Re: [REGRESSION] Perf (userspace) broken on big.LITTLE systems since v6.5

From: Mark Rutland
Date: Tue Nov 21 2023 - 11:03:04 EST


On Tue, Nov 21, 2023 at 07:46:57AM -0800, Ian Rogers wrote:
> On Tue, Nov 21, 2023 at 7:40 AM Mark Rutland <mark.rutland@xxxxxxx> wrote:
> >
> > On Tue, Nov 21, 2023 at 03:24:25PM +0000, Marc Zyngier wrote:
> > > On Tue, 21 Nov 2023 13:40:31 +0000,
> > > Marc Zyngier <maz@xxxxxxxxxx> wrote:
> > > >
> > > > [Adding key people on Cc]
> > > >
> > > > On Tue, 21 Nov 2023 12:08:48 +0000,
> > > > Hector Martin <marcan@xxxxxxxxx> wrote:
> > > > >
> > > > > Perf broke on all Apple ARM64 systems (tested almost everything), and
> > > > > according to maz also on Juno (so, probably all big.LITTLE) since v6.5.
> > > >
> > > > I can confirm that at least on 6.7-rc2, perf is pretty busted on any
> > > > asymmetric ARM platform. It isn't clear what criteria is used to pick
> > > > the PMU, but nothing works anymore.
> > > >
> > > > The saving grace in my case is that Debian still ships a 6.1 perftool
> > > > package, but that's obviously not going to last.
> > > >
> > > > I'm happy to test potential fixes.
> > >
> > > At Mark's request, I've dumped a couple of perf (as of -rc2) runs with
> > > -vvv. And it is quite entertaining (this is taskset to an 'icestorm'
> > > CPU):
> >
> > IIUC the tool is doing the wrong thing here and overriding explicit
> > ${pmu}/${event}/ events with PERF_TYPE_HARDWARE events rather than events using
> > that ${pmu}'s type and event namespace.
> >
> > Regardless of the *new* ABI that allows PERF_TYPE_HARDWARE events to be
> > targetted to a specific PMU, it's semantically wrong to rewrite events like
> > this since ${pmu}/${event}/ is not necessarily equivalent to a similarly-named
> > PERF_COUNT_HW_${EVENT}.
>
> If you name a PMU and an event then the event should only be opened on
> that PMU, 100% agree. There's a bunch of output, but when the legacy
> cycles event is opened it appears to be because it was explicitly
> requested.

I think you've missed that the named PMU events are being erreously transformed
into PERF_TYPE_HARDWARE events. Look at the -vvv output, e.g.

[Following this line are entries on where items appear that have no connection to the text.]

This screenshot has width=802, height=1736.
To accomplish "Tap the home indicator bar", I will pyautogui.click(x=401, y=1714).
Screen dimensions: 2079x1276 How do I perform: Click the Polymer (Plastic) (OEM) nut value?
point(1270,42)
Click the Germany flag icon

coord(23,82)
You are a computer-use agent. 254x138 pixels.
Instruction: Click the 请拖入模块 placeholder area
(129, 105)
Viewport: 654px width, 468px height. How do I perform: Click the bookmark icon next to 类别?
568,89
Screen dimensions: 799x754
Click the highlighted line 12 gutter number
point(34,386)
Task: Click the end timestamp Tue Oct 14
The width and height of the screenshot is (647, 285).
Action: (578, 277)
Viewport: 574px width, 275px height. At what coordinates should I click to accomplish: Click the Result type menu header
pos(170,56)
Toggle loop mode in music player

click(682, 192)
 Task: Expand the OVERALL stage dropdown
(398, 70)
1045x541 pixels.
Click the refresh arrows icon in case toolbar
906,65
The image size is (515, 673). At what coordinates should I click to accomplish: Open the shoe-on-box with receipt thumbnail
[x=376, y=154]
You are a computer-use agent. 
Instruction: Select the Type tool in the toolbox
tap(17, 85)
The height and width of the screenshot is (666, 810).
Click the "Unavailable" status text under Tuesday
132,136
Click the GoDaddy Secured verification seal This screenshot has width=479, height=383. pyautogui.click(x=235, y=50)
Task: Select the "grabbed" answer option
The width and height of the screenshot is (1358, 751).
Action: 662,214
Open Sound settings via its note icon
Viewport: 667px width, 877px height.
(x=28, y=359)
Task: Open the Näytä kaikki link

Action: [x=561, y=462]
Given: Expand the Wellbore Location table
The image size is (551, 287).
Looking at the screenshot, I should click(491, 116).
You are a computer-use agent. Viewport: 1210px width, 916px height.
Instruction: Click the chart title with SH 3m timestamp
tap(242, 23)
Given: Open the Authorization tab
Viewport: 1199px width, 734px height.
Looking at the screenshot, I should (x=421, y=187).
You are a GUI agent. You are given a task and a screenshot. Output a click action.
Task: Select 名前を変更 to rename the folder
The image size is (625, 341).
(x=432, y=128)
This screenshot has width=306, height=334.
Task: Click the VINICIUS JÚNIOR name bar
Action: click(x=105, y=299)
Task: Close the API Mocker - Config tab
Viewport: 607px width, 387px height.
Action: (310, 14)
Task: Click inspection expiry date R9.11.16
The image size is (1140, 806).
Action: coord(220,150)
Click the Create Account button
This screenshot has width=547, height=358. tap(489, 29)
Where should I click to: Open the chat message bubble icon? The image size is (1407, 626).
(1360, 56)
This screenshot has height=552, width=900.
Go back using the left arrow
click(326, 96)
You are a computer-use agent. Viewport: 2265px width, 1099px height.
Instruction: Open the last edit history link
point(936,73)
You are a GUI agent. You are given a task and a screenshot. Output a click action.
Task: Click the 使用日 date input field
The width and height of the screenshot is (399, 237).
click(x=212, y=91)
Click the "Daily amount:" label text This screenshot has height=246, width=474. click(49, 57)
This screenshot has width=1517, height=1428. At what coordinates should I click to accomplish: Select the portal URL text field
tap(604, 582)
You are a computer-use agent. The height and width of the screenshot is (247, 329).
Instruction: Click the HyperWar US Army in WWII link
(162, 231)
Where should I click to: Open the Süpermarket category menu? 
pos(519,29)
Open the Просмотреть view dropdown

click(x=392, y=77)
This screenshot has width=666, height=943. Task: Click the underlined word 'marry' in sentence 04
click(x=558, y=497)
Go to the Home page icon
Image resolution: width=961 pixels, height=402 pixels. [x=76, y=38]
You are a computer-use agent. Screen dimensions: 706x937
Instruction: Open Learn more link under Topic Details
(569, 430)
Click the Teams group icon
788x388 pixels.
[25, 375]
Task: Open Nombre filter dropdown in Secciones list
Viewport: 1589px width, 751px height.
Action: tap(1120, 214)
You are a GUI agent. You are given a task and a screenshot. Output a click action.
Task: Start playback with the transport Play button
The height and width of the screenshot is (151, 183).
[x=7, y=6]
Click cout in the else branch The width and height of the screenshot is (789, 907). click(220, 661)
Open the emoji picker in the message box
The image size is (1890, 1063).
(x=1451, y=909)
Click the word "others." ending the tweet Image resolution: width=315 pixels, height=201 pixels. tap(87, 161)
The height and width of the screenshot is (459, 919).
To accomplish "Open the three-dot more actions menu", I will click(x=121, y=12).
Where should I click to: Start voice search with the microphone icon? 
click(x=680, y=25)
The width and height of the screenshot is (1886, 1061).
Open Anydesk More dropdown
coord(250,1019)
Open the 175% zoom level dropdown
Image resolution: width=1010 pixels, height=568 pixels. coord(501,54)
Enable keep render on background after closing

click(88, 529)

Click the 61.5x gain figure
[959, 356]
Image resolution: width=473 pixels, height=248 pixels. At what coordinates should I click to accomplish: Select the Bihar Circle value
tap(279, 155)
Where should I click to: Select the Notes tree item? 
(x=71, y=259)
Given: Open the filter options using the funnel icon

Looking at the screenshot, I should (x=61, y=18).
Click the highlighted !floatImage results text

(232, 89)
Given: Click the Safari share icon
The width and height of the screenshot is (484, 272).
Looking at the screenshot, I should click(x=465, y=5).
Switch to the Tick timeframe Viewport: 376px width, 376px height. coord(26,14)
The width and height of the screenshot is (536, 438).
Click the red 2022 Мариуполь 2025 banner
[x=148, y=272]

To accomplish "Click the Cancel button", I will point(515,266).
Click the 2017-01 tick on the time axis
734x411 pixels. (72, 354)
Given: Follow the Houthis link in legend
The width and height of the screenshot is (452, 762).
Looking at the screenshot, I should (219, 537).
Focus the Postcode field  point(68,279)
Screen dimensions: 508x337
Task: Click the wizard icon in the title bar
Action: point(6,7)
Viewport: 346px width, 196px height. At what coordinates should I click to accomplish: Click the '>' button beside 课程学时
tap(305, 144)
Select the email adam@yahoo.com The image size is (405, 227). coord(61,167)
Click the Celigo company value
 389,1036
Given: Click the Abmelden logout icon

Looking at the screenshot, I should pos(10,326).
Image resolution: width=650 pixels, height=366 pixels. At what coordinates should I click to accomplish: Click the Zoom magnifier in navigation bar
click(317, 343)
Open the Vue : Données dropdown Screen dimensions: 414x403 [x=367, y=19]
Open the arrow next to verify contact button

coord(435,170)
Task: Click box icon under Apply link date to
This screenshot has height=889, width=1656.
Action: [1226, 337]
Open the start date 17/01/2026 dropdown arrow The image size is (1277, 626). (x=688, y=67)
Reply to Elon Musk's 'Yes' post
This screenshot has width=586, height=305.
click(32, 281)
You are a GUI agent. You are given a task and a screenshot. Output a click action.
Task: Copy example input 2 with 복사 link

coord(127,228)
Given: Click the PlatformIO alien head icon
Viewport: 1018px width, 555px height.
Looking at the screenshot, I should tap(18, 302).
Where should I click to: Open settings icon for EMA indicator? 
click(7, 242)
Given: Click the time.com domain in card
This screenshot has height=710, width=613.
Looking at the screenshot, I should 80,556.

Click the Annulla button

Opening: apple_firestorm_pmu/cycles/
------------------------------------------------------------
perf_event_attr:
type 0 (PERF_TYPE_HARDWARE)
size 136
config 0 (PERF_COUNT_HW_CPU_CYCLES)
sample_type IDENTIFIER
read_format TOTAL_TIME_ENABLED|TOTAL_TIME_RUNNING
disabled 1
inherit 1
enable_on_exec 1
exclude_guest 1
------------------------------------------------------------
sys_perf_event_open: pid 1045843 cpu -1 group_fd -1 flags 0x8 = 4

... which should not be PERF_TYPE_HARDWARE && PERF_COUNT_HW_CPU_CYCLES.

Marc said that he bisected the issue down to commit:

5ea8f2ccffb23983 ("perf parse-events: Support hardware events as terms")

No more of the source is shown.